[Entries from a dataset]

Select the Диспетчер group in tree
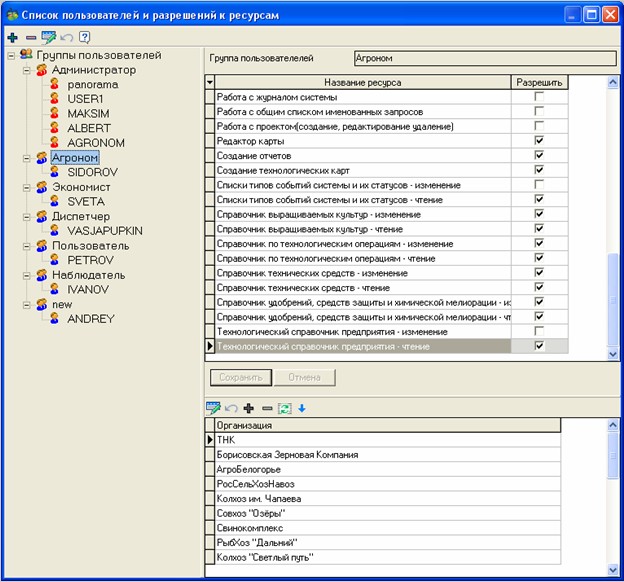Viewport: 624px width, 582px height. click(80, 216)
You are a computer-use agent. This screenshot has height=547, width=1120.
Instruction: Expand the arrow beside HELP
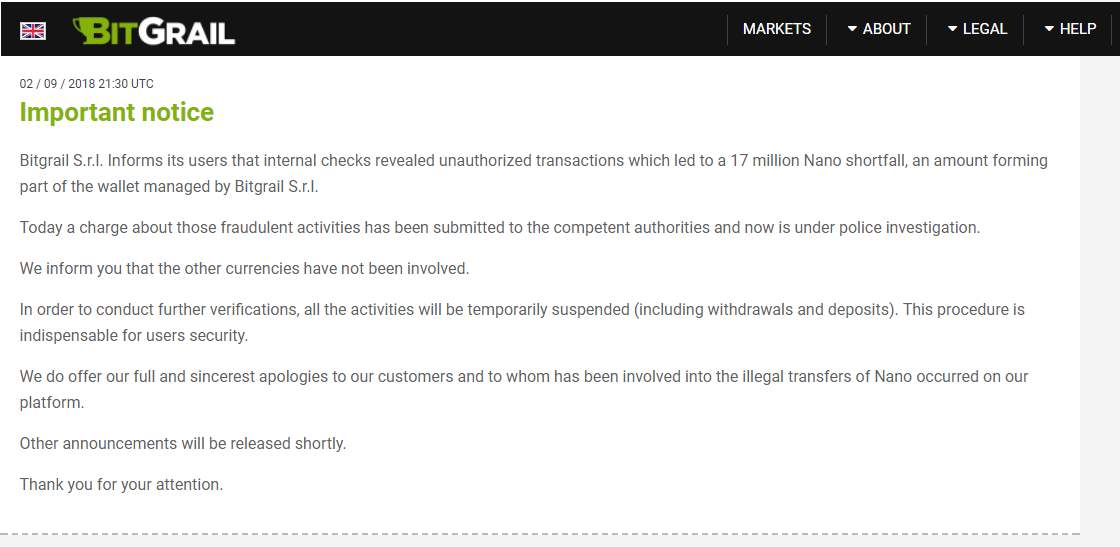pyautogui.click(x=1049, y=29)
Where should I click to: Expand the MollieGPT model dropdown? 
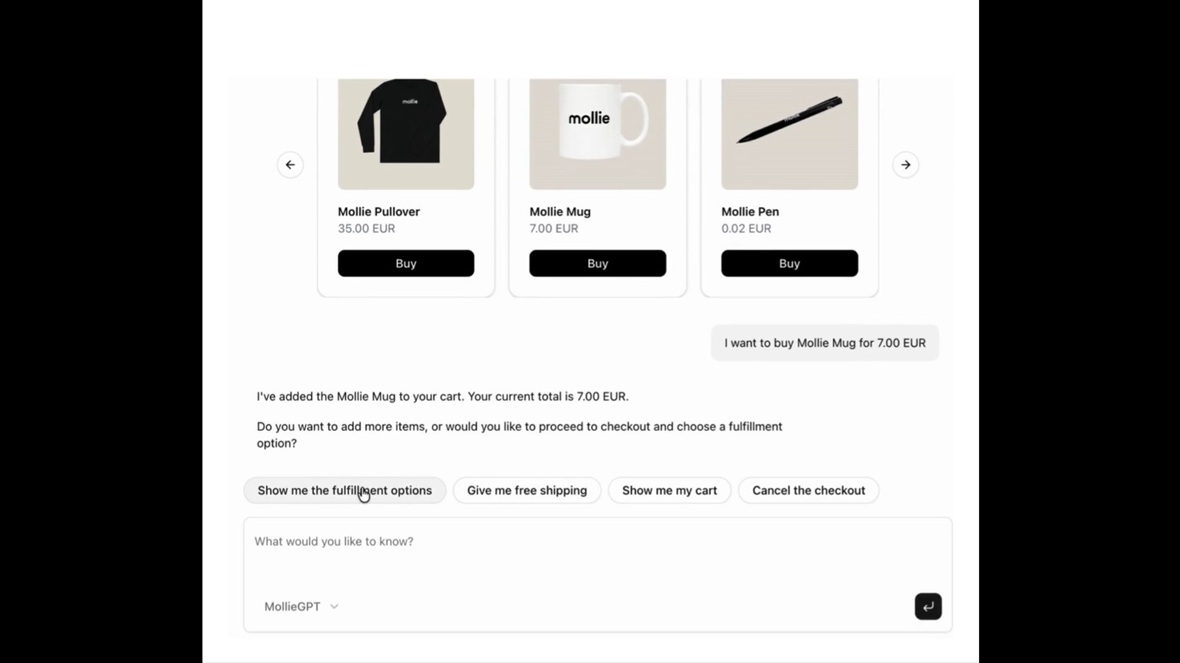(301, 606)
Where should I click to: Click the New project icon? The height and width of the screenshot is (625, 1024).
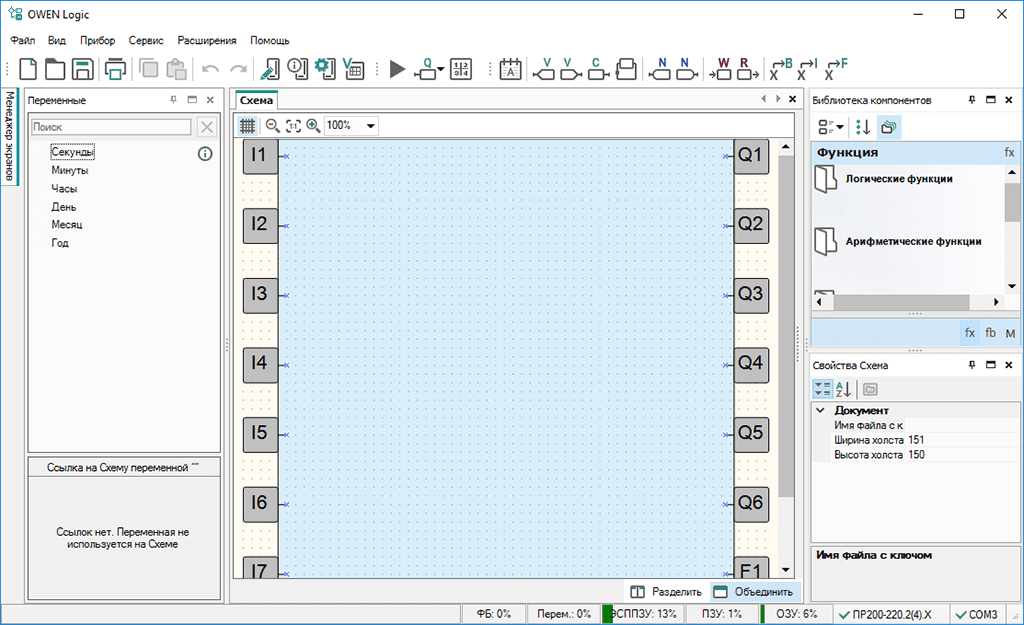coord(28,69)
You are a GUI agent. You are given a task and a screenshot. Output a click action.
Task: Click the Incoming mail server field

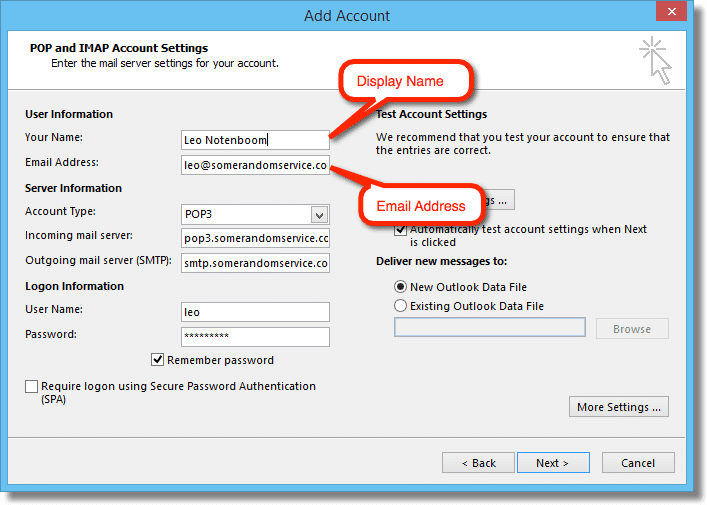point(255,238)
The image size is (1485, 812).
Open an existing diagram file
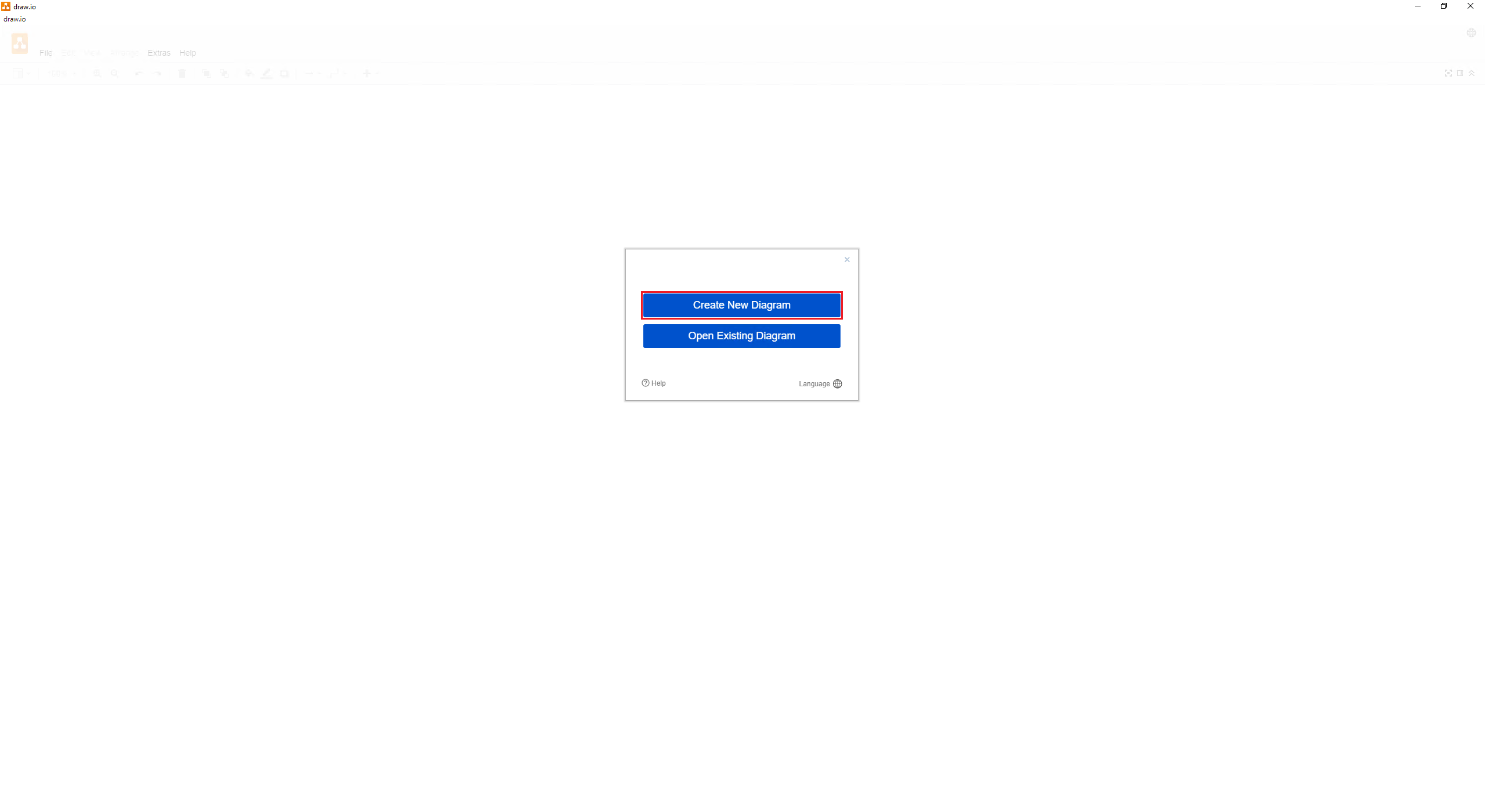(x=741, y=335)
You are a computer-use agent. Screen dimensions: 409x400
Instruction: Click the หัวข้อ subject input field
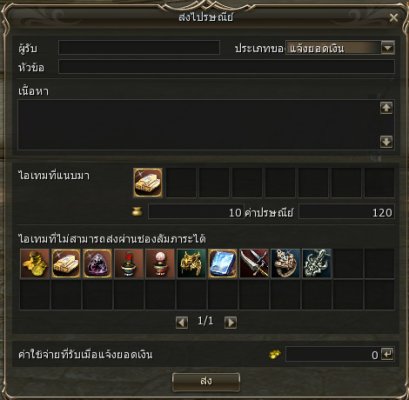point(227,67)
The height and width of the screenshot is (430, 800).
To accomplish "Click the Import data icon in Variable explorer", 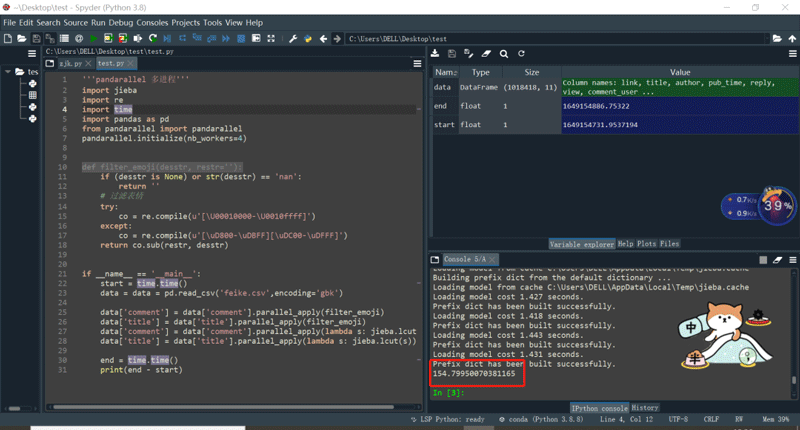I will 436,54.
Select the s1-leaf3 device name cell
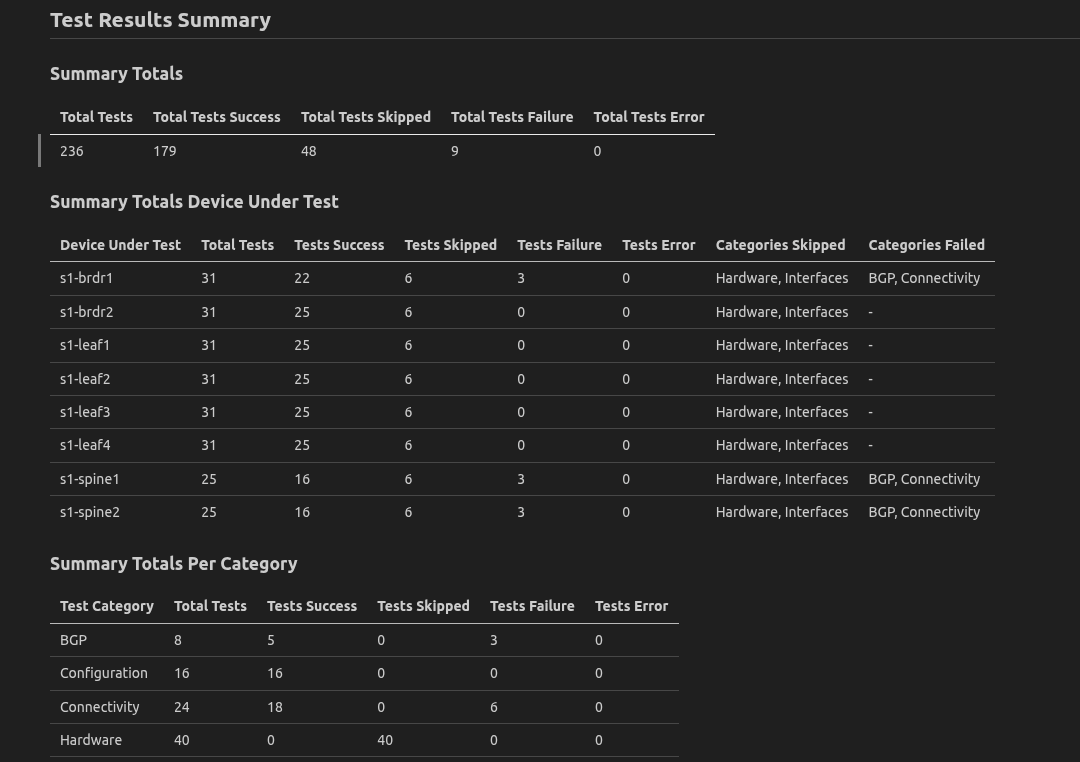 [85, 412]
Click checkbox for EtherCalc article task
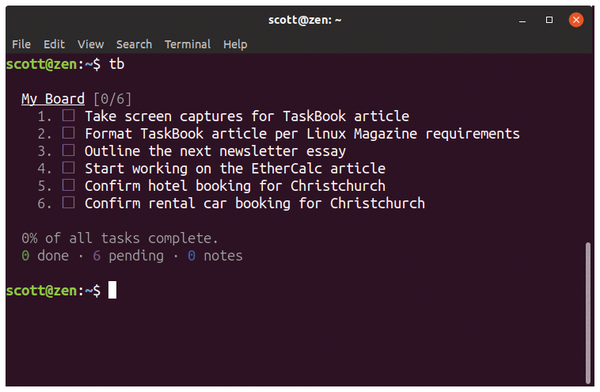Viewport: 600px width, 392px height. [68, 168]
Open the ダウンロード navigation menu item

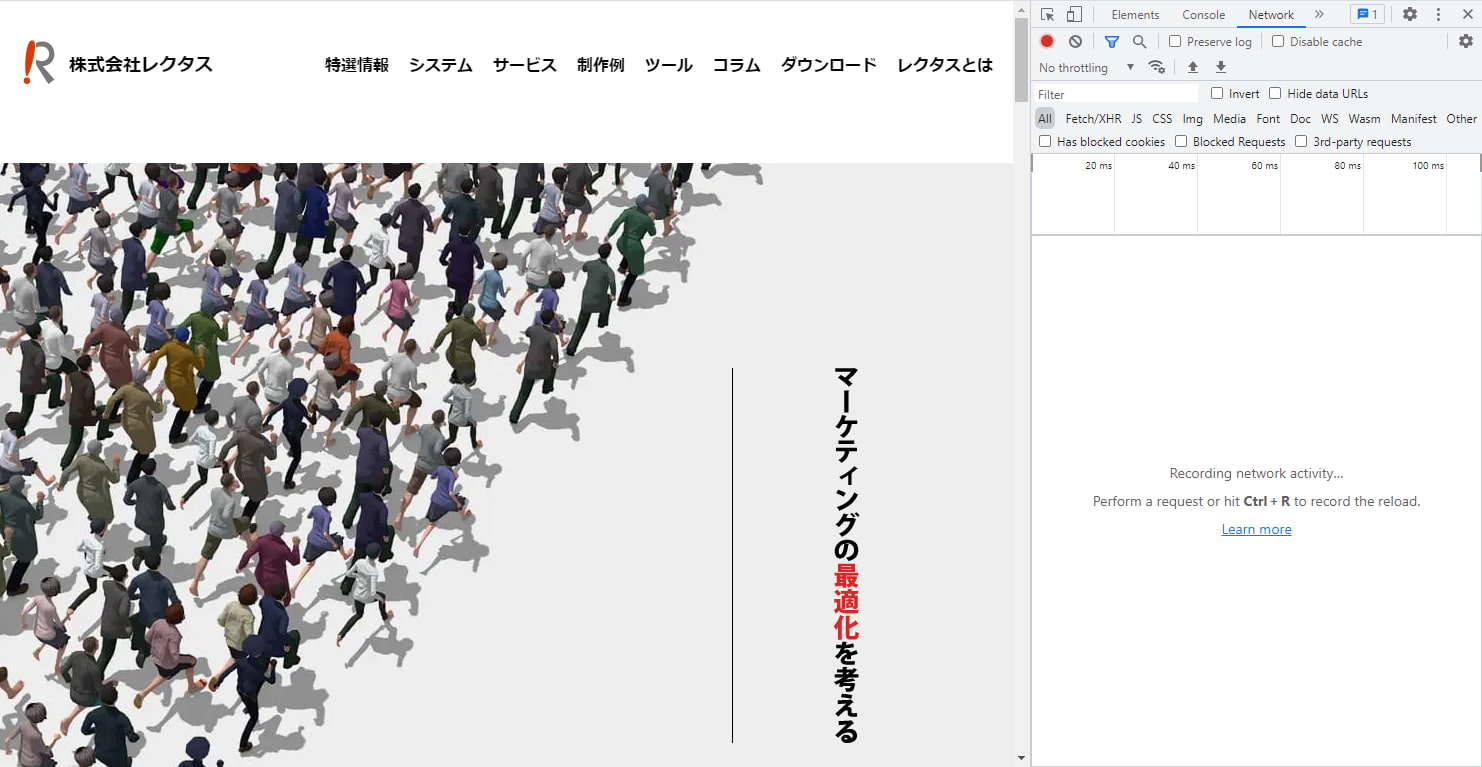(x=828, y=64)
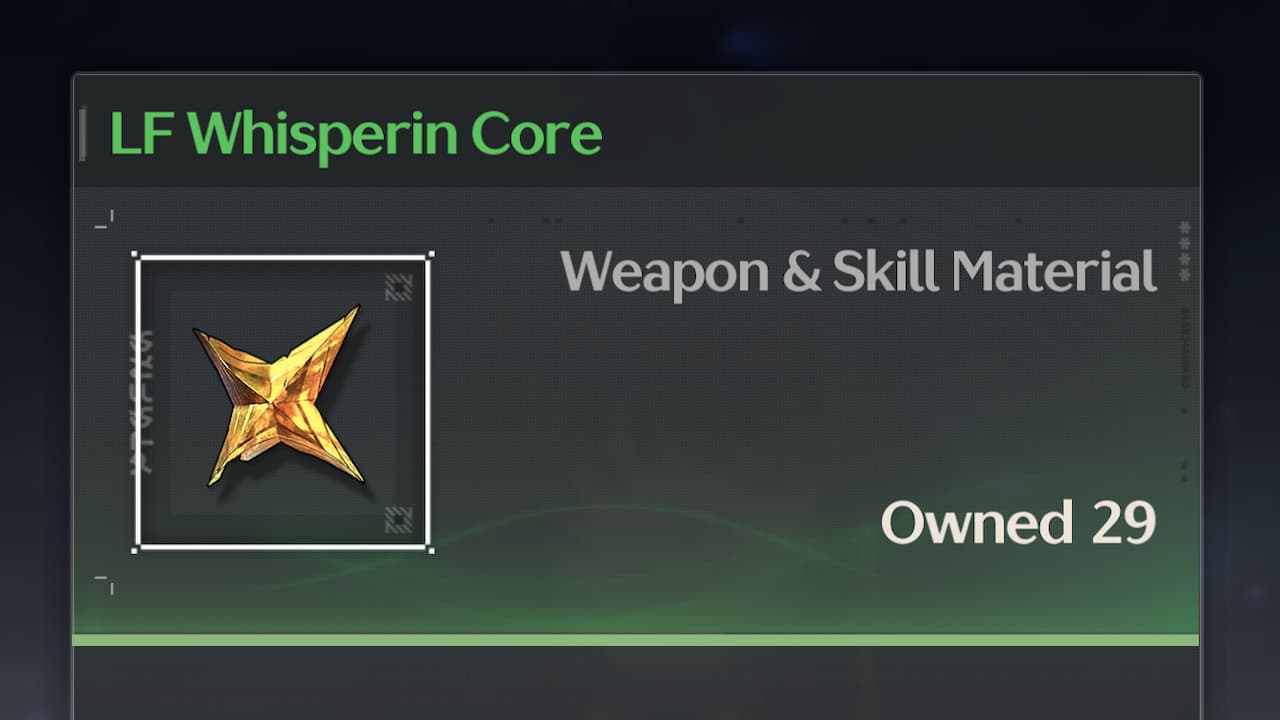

> Job: Print the lines of the listing unchanged, beginning at the line that contains "Select the s1-leaf3 device name cell" and continuing through the end of the listing. Omit the pictures.

> The completed task:
Select the s1-leaf3 device name cell
 [85, 412]
Click checkbox for EtherCalc article task
Viewport: 600px width, 392px height. [68, 168]
Open the ダウンロード navigation menu item

(x=828, y=64)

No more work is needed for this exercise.